--- Extracted data Enclosed Below ---

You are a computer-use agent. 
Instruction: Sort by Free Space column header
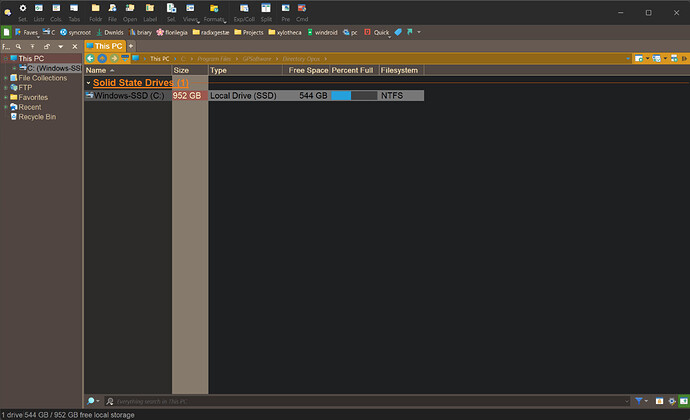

--- End of Enclosed Extracted data ---
--- Extracted data Enclosed Below ---

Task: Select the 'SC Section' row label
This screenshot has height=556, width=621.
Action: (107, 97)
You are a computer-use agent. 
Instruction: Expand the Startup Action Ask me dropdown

--- End of Enclosed Extracted data ---
--- Extracted data Enclosed Below ---

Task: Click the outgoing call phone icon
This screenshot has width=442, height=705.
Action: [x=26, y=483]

--- End of Enclosed Extracted data ---

Among the records above, only the lines between the line holding "This screenshot has height=556, width=621." and the line holding "Instruction: Expand the", inclusive, are to be output, exactly as written.

** Exercise result **
This screenshot has height=556, width=621.
Action: (107, 97)
You are a computer-use agent. 
Instruction: Expand the Startup Action Ask me dropdown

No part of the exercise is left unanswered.